Data on locating visible targets:
▶
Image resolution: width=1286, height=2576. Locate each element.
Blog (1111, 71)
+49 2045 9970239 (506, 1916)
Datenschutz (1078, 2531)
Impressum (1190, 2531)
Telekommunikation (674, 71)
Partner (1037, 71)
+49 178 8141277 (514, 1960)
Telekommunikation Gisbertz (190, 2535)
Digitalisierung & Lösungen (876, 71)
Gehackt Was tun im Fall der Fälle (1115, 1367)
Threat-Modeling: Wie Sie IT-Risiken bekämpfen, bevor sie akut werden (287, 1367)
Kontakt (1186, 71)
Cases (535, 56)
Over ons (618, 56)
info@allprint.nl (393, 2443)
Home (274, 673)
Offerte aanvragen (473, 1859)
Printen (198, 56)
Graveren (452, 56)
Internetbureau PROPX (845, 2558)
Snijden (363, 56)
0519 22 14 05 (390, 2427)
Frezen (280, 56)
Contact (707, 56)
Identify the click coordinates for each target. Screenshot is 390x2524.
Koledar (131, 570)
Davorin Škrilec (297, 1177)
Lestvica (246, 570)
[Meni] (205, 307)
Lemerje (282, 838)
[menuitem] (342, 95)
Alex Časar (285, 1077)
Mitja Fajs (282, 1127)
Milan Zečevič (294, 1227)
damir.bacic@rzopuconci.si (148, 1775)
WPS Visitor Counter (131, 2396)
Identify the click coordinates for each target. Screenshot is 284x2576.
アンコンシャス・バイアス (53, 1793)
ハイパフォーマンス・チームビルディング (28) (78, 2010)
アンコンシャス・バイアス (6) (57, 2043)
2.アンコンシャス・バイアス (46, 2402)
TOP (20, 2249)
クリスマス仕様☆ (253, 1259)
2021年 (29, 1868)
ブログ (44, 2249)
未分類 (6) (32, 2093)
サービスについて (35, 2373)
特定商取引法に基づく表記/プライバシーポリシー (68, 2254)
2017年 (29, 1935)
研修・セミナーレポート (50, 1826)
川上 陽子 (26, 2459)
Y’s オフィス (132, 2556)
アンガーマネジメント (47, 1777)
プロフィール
◀
→ **Written exercise**:
Report each line of the records above that contains the string "coordinates", with case significant.

→ **Expected answer**:
Identify the click coordinates for each target. Screenshot is 390x2524.
Identify the click coordinates for each target. Screenshot is 284x2576.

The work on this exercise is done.